Records for the task »
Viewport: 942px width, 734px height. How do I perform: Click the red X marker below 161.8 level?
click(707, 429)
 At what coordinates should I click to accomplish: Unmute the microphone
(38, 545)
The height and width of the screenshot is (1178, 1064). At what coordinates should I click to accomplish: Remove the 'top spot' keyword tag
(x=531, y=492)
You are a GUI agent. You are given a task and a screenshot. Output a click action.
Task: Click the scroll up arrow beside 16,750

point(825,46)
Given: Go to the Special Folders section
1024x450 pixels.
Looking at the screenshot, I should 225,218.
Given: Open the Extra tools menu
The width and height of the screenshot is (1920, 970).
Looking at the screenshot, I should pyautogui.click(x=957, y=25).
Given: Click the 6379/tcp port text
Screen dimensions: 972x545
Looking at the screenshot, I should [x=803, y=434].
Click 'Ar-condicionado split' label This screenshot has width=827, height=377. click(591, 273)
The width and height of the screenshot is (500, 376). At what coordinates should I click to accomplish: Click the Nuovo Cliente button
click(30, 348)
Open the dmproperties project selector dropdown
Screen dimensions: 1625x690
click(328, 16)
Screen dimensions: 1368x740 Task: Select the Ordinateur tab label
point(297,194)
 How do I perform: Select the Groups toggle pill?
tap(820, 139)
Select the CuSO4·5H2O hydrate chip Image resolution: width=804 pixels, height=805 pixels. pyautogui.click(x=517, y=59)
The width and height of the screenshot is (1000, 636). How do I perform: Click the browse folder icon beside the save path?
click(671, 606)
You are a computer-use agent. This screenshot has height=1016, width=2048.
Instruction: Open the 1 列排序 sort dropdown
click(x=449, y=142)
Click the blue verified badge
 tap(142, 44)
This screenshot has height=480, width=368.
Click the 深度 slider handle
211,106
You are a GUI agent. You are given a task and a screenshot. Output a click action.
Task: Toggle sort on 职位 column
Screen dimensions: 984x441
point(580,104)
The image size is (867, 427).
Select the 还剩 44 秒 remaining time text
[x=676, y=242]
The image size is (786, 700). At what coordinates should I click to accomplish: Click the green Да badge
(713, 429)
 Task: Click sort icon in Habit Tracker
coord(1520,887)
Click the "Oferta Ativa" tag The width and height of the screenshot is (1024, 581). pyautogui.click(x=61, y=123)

Work instructions »
Copy exactly the lines from the one with "This screenshot has height=480, width=368." through the last line of the material, keeping both ends.

Response »
This screenshot has height=480, width=368.
Click the 深度 slider handle
211,106
You are a GUI agent. You are given a task and a screenshot. Output a click action.
Task: Toggle sort on 职位 column
Screen dimensions: 984x441
point(580,104)
The image size is (867, 427).
Select the 还剩 44 秒 remaining time text
[x=676, y=242]
The image size is (786, 700). At what coordinates should I click to accomplish: Click the green Да badge
(713, 429)
 Task: Click sort icon in Habit Tracker
coord(1520,887)
Click the "Oferta Ativa" tag The width and height of the screenshot is (1024, 581). pyautogui.click(x=61, y=123)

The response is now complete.